Tighten the surrounding trust footprint
Your site is not your whole brand in AI search. Reviews, citations, mentions, profiles, and public explanations all become part of the retrieval environment. That is one reason brand monitoring matters more now than it did even six months ago. A simple brand presence check can give teams a first read on whether they are actually showing up in AI-mediated discovery.
Map the fan-out questions behind your money pages
Do not only optimize for the top commercial query. List the supporting questions an AI system is likely to inspect:
- Is this provider credible?
- Does this solution fit my use case?
- What do other people say about it?
- Is it local, available, or compliant?
- How does it compare to alternatives?
Once you know those questions, your page architecture gets clearer.
The practical Monday-morning plan
This is not a call for a giant replatform or a six-month research phase. The better move is to tighten the pages and signals that matter most to recurring AI evaluation.
Start here:
- Pick 10 high-value commercial queries and rewrite them as monitored tasks or complex prompts.
- Identify the pages, reviews, mentions, and third-party sources an AI system is likely to inspect along that journey.
- Audit whether your core commercial pages answer the fit question directly in the first screen.
- Fix weak proof signals: outdated reviews, vague service descriptions, thin bios, stale listings, and unsupported claims.
- Track whether your brand appears consistently across repeated prompt checks over a few weeks, not just one test.
The agencies that win this next phase of search will not be the ones publishing the most content. They will be the ones building the cleanest evidence system.
Google’s information agents make that clearer than ever. Search is becoming less about a momentary result and more about persistent selection. If your brand cannot survive repeated AI scrutiny, rankings alone will not save it.
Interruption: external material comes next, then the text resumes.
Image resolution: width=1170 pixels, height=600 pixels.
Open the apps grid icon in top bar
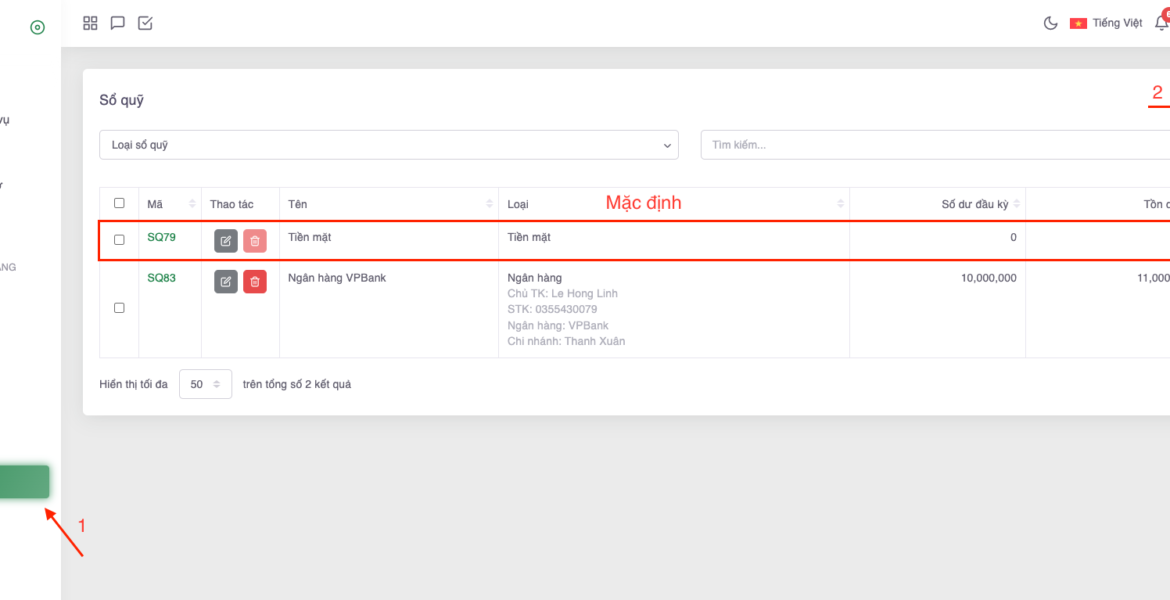pyautogui.click(x=90, y=23)
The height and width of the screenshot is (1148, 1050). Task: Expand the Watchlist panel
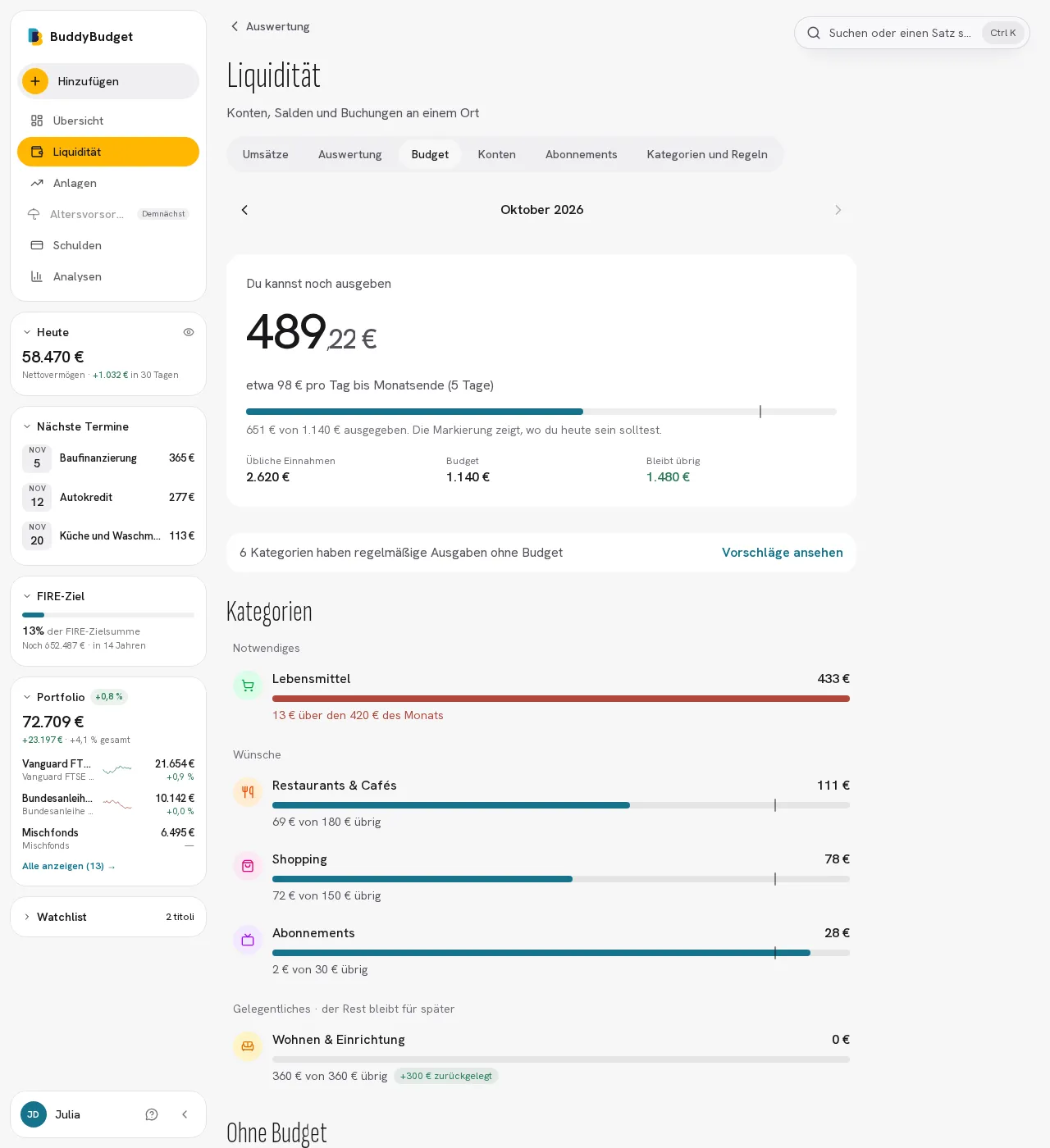[x=27, y=917]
If your team wants a sharper view of where that scrutiny is already breaking down, work with us and we can map the answer layer against the pages and trust signals that actually influence demand.

FAQ
What are Google’s information agents?
Google’s information agents are personalized AI agents announced at I/O 2026 that can monitor the web in the background for specific criteria and send synthesized updates when conditions are met. They are Google’s clearest step yet toward turning search into an ongoing agent workflow instead of a one-time lookup.
Why do information agents matter for SEO and AEO?
They matter because visibility is no longer decided only by one direct query and one ranking snapshot. If AI systems keep checking related sources, subtopics, reviews, and proof signals over time, marketers need pages and brand signals that stay useful under repeated evaluation.
Does this mean rankings do not matter anymore?
No. Rankings still matter. But they are no longer a complete proxy for influence. Ahrefs’ latest AI Overview study found that only 37.9% of cited URLs also appeared in the first 10 result blocks for the same query, which shows how often AI systems now pull from a wider source set.
What should healthcare brands do first?
Fix the trust stack before publishing another batch of generic content. In practice that means better provider and program pages, stronger expert attribution, fresher review coverage, tighter third-party consistency, and clearer answers to patient-journey questions.
How should agencies report on this shift?
Agencies should report beyond rank tracking and sessions. That means checking prompt visibility, citation presence, supporting source quality, branded search lift, and whether commercial pages are actually being reused inside AI-driven discovery paths.
Are information agents only relevant to ecommerce?
No. Ecommerce is an obvious use case, but the same behavior applies to healthcare, B2B software, local services, travel, and any category where users compare options over time before acting.